**Task details**
Note the line containing "You are a GUI"; from it through the last line below, give only those lines again, exactly, both ends included, skipping pictures.

**Provided information**
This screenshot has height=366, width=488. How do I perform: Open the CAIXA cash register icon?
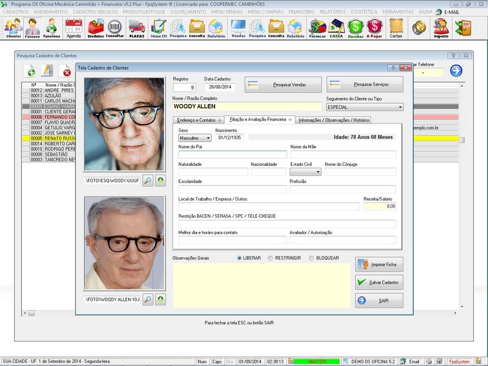(336, 27)
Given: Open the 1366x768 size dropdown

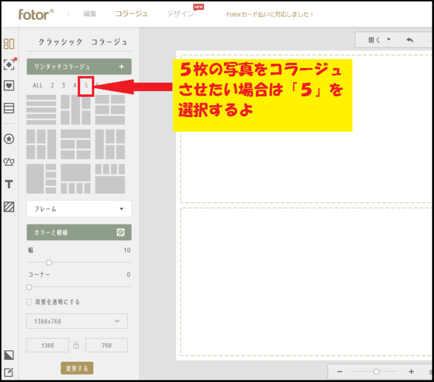Looking at the screenshot, I should tap(77, 321).
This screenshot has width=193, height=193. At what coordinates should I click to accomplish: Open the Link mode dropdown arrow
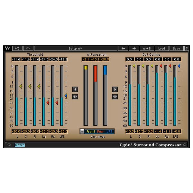coord(82,132)
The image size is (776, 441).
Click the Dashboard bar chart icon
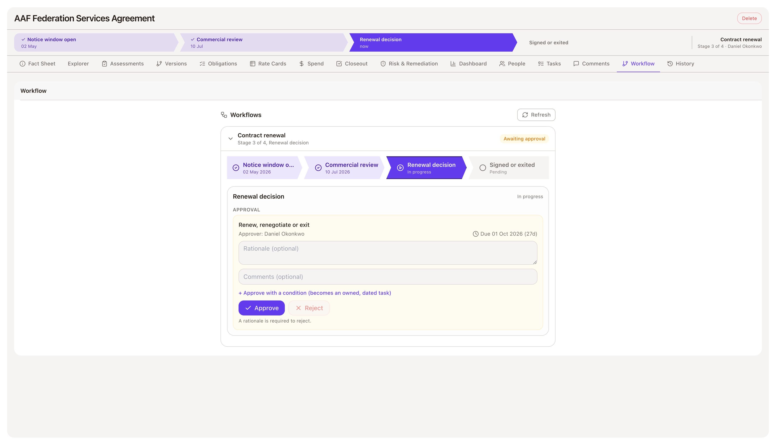[x=453, y=64]
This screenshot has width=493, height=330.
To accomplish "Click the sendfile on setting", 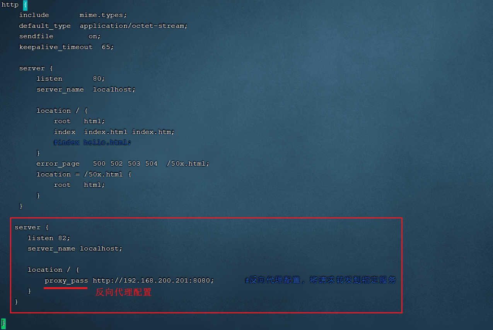I will pyautogui.click(x=60, y=36).
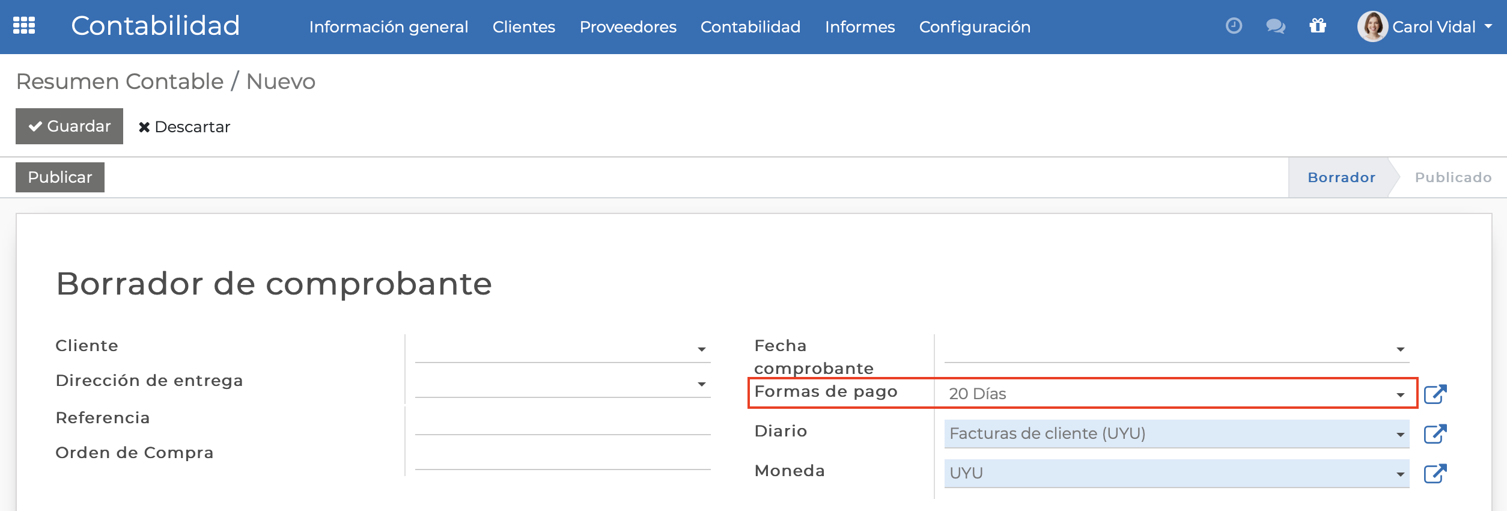Open the Formas de pago record via external link
The image size is (1507, 511).
pyautogui.click(x=1437, y=394)
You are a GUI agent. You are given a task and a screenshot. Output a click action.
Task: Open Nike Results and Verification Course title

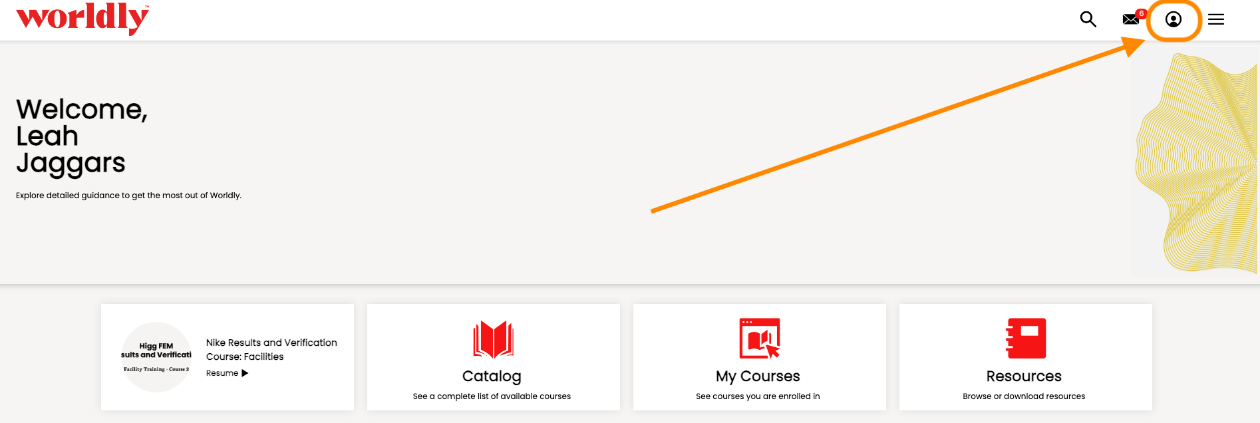point(271,350)
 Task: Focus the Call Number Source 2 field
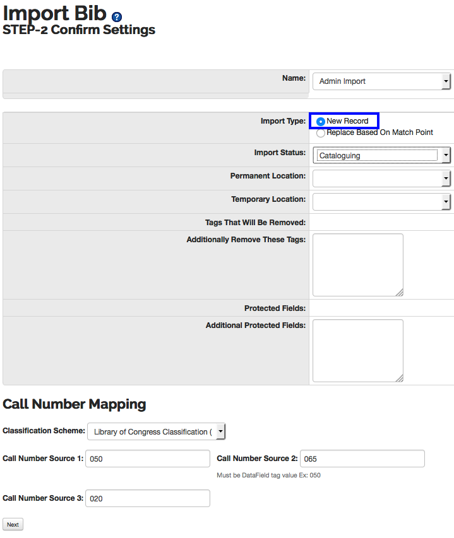[362, 459]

**Exercise answer**
You are a GUI agent. You are given a task and a screenshot. Output a click action.
Task: Open Nike Results and Verification Course title

point(271,350)
 Task: Focus the Call Number Source 2 field
[362, 459]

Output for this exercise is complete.